Tasks for this exercise:
(a) In the passage on political participation, from which year on did federal voter turnout recover?
(b) Decide whether each statement agrees with the passage on political participation. For each, answer yes or no and quote the words of the passage that decide it.
(i) Federal voter turnout is now higher than it was in 1972.
(ii) The rise of Clinton and Obama is presented as a sufficient explanation for the high turnout of 1992 and 2008.
(iii) The first-past-the-post electoral system makes it easier to take part in politics outside the two big parties.

Page text:

[Begin]

The research undertaken and the results obtained for this segment are displayed in the appendix and will be related to throughout this segment. For the indicator “political participation” I will look at both the general voter turnout (see figure 7) and the direct involvement in politics (here in form of membership of political party: figure 6), both addressed as paradigms for political participation by Putnam (1995, p.2). Looking at the bold-faced presidential election years it becomes apparent that while the federal voter turnout in fact decreased from 1960 to the 1990s as argued by Putnam, it recuperated from 1996 on and now resides above the number of 1972. While some would maybe try to explain the high turnout of 1992 and 2008 by referring to the rise of the two democratic “rays of hope” Clinton and Obama, it is clear that this falls short of being a sufficient explanation. Especially in regard of voter turnout there can be a lot of other factors that play into the development, such as the dichotomous political landscape in the US, potentially entailing political apathy, and the first-past-the-post electoral system which hampers participation in or contribution to the political process apart from the big two parties. While the voting process (despite the occasionally cumbersome registration procedure) is a rather hands down contribution - although crucial to democracy -, a more profound political participation beyond that can be associated with the membership of a political party.

[End]

Given material:
[Begin]

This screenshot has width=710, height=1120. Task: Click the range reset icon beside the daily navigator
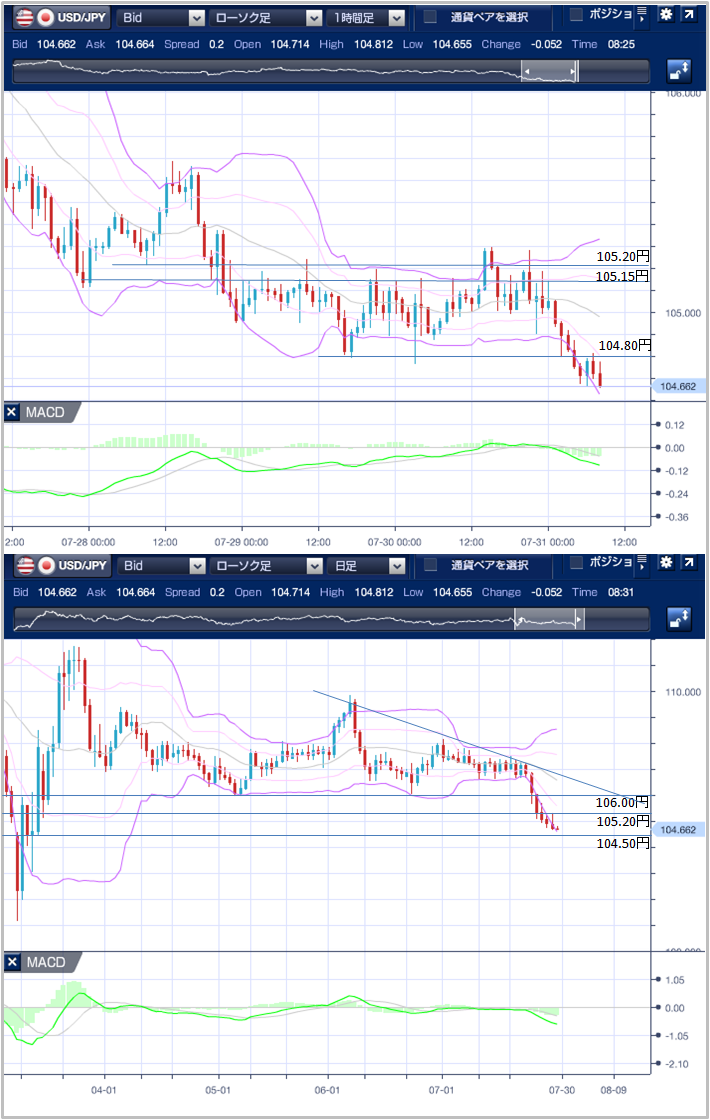click(679, 620)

[End]

Solutions by task:
(a) 1996

(b)
(i) Yes: "now resides above the number of 1972"
(ii) No: "it is clear that this falls short of being a sufficient explanation"
(iii) No: "the first-past-the-post electoral system which hampers participation in or contribution to the political process apart from the big two parties"